Hall of Mirrors

Barry Eichengreen, 512 pages, $29.95

Economists usually work with large samples of data, so they are in a bind when it comes to depressions: There simply haven't been enough to yield patterns. When the world stood on the precipice in 2008, its leaders had only the 1930s as a template.

Today, they congratulate themselves on having avoided another Great Depression. Were they right to? Barry Eichengreen argues no. Their reading of the 1930s, he writes, is incomplete, often erroneous and has led them to settle for weak or no growth and for too-timid financial reform.

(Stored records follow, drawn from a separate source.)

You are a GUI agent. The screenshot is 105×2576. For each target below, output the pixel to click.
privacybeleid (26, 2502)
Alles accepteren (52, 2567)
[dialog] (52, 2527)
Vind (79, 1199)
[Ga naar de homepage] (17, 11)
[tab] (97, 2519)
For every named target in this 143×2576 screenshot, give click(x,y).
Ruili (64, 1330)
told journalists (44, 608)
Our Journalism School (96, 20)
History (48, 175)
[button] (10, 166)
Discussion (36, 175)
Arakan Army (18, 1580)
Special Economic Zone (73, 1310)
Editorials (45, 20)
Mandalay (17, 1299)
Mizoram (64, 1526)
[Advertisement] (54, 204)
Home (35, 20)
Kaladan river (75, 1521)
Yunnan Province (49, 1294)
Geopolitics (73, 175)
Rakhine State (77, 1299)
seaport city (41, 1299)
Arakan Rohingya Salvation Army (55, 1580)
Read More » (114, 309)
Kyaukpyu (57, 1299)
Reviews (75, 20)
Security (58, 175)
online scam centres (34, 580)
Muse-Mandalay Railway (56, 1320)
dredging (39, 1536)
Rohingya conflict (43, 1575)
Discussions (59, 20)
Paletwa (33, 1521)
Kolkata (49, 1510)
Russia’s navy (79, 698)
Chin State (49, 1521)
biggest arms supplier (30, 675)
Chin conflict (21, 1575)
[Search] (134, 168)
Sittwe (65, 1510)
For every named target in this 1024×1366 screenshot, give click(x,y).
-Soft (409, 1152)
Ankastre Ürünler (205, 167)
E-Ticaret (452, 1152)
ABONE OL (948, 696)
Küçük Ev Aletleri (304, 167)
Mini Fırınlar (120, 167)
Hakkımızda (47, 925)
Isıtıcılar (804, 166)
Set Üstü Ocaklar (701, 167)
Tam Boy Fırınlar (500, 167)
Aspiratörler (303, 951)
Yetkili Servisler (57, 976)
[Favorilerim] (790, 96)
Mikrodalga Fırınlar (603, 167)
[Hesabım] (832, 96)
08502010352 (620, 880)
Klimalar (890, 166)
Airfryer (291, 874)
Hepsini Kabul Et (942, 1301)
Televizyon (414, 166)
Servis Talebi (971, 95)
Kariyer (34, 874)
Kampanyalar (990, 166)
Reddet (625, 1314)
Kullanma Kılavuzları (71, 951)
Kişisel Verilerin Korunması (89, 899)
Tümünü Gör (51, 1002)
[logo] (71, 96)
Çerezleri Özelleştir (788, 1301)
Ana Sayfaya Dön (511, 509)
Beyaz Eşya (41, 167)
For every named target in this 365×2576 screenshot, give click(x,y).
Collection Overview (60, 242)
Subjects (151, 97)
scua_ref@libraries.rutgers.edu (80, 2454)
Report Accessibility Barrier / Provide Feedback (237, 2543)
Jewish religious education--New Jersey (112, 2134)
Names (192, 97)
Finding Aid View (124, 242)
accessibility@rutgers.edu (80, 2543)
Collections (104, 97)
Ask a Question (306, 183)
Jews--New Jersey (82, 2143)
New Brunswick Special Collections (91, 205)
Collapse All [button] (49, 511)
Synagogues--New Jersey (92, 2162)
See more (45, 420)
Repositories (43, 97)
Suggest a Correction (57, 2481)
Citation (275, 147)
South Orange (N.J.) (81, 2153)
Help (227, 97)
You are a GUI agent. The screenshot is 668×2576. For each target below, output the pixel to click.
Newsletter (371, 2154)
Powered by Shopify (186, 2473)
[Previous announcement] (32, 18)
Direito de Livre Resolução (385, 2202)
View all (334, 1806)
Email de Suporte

Eichengreen, of the University of California, Berkeley, re-creates the past century's two great episodes of financial instability with compelling portraits of bankers, policymakers and accessible theoretical explanations. His retelling of America's and Europe's recent crisis adds little to earlier accounts, but his version of the 1930s is rich with detail and myth-busting insights.

Today's officials did learn some important lessons from the 1930s. Ben Bernanke, chairman of the Fed and himself a Great Depression scholar, was quick to lend to Europe when its banks were in desperate need of dollars. Most rich countries enacted fiscal stimuli.

But in responding so well to the initial instability, "success thus became the mother of failure," Eichengreen charges. Within a couple of years, the United States, Britain and Europe had all pivoted from stimulus to austerity. Unlike their forebears, they couldn't blame the gold standard. Rather, officials were motivated by misplaced fear of bond-market vigilantes, desire for a smaller state or, in Europe's case, an insistence that profligate governments tighten belts in exchange for support.

Eichengreen wisely acknowledges that history has many, often conflicting, narratives that make it an imperfect guide to the present. This guarantees that when the next crisis hits, the world will find new mistakes to make.